Third, the IFLS collected both current and retrospective information on most topics. With data from multiple points of time on current status and an extensive array of retrospective information about the lives of respondents, analysts can relate dynamics to events that occurred in the past. For example, changes in labor outcomes in recent years can be explored as a function of earlier decisions about schooling, migration, and work.
Fourth, the IFLS collected extensive measures of health status, including self-reported measures of general health status, symptoms, pain, doctor diagnosed chronic conditions, time spent on different physical activities, and biomarker measurements conducted by a nurse (height, weight, leg length, blood pressure, pulse, waist and hip circumference, hemoglobin level, total and HDL cholesterol,grip strength, lung capacity, and time required to repeatedly rise from a sitting position). These data provide a much richer picture of health status than is typically available. For example, the availability of data on household consumption together with detailed individual data on labor market outcomes, health outcomes and on health program availability and quality at the community level means that one can examine the impact of income on health outcomes, but also whether health in turn affects incomes.
Fifth, in all waves of the survey, detailed data were collected about respondents communities and public and private facilities available for their health care and schooling. The community-facility data can be combined with household and individual data to examine the relationship between, for example, access to health services (or changes in access) and various aspects of health care use and health status.

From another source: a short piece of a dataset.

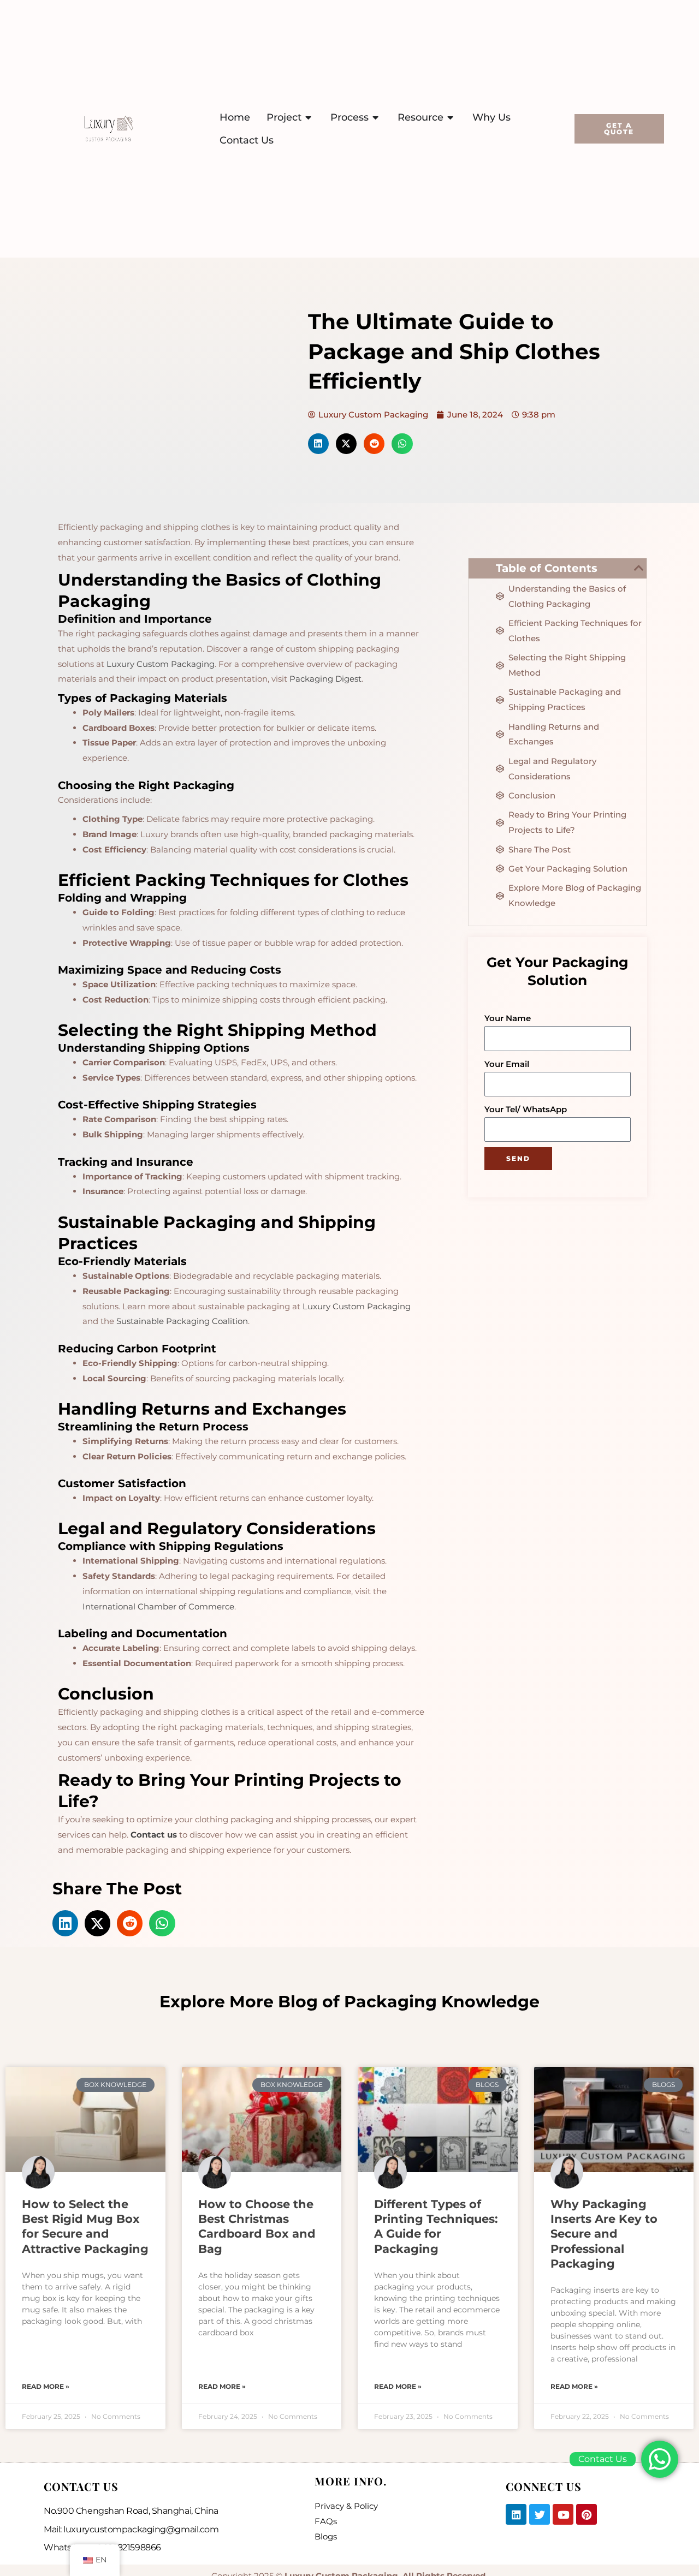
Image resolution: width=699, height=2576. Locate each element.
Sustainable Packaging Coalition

Sixth, because the waves of the IFLS span the period from several years before the 1998 financial crisis hit Indonesia, to just prior to it hitting, to one year, three years and now ten years after, extensive research can be carried out regarding the living conditions of Indonesian households during this very tumultuous period.
In sum, the breadth and depth of the longitudinal information on individuals, households, communities, and facilities make the IFLS data a unique resource for scholars and policymakers interested in the processes of economic development.